## Description of the task
Within the listing below, count the lines that include "Show" and give the count alone.

## Input

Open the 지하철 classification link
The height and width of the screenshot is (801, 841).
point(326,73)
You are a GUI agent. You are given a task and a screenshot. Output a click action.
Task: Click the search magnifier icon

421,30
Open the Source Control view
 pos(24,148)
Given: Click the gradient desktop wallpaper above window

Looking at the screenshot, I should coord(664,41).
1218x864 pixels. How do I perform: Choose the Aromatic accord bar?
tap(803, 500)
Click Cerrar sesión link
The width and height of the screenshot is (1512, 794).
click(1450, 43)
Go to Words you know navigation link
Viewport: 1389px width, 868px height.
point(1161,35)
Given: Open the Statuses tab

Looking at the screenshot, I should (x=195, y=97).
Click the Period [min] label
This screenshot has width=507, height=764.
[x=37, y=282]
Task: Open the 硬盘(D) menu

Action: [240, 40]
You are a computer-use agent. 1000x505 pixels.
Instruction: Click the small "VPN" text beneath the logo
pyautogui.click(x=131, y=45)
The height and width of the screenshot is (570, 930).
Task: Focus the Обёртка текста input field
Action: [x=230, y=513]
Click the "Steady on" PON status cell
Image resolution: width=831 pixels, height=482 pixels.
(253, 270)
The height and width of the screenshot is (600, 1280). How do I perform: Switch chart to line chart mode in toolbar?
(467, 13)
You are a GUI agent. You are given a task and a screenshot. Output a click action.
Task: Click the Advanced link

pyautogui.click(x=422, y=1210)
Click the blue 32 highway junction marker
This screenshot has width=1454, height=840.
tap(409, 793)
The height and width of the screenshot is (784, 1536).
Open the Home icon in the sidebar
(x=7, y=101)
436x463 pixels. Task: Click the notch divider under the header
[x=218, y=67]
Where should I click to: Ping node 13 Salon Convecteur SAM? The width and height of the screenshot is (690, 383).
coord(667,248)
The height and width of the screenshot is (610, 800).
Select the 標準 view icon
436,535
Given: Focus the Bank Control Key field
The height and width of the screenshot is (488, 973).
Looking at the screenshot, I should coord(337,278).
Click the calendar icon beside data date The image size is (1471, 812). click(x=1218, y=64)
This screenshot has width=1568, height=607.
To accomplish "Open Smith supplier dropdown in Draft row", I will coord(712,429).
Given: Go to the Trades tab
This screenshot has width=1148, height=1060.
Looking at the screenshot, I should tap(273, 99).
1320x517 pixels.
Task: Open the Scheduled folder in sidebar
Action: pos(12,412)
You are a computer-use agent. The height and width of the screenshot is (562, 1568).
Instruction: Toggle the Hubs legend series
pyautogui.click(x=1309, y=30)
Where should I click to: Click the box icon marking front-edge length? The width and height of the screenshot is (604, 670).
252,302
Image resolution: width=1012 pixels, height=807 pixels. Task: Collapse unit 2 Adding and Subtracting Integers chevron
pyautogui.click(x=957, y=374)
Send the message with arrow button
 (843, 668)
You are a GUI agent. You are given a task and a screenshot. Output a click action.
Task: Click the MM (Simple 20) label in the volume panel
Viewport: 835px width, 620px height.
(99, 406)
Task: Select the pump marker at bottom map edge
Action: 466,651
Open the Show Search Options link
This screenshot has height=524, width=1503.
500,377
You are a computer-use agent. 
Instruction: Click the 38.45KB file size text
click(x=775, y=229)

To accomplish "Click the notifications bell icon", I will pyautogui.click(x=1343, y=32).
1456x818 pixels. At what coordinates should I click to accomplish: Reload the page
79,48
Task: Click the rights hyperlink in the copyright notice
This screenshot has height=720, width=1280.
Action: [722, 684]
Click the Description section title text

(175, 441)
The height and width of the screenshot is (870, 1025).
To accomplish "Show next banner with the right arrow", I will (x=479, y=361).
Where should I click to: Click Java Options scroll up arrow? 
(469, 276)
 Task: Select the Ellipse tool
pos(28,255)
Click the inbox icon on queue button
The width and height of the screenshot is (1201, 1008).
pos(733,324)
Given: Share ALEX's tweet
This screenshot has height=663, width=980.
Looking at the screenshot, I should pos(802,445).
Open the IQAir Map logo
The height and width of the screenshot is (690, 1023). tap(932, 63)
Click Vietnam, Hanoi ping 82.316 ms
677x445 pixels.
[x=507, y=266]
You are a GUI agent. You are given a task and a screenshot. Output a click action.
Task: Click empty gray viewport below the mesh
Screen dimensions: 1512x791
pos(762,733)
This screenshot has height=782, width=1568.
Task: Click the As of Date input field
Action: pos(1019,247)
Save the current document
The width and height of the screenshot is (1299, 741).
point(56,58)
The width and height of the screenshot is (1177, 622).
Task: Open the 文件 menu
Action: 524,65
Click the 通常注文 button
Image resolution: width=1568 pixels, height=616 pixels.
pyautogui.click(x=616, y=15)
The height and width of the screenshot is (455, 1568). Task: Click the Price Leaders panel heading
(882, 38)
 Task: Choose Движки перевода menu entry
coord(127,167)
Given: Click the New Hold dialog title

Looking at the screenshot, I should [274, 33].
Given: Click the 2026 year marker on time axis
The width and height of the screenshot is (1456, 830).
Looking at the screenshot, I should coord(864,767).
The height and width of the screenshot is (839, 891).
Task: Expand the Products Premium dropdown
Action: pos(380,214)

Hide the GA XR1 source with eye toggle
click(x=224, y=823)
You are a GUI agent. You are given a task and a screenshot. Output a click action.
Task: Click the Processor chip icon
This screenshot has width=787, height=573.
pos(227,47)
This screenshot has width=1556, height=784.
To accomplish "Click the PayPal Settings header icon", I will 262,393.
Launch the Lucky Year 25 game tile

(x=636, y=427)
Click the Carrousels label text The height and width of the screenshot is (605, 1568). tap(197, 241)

## Written solution
2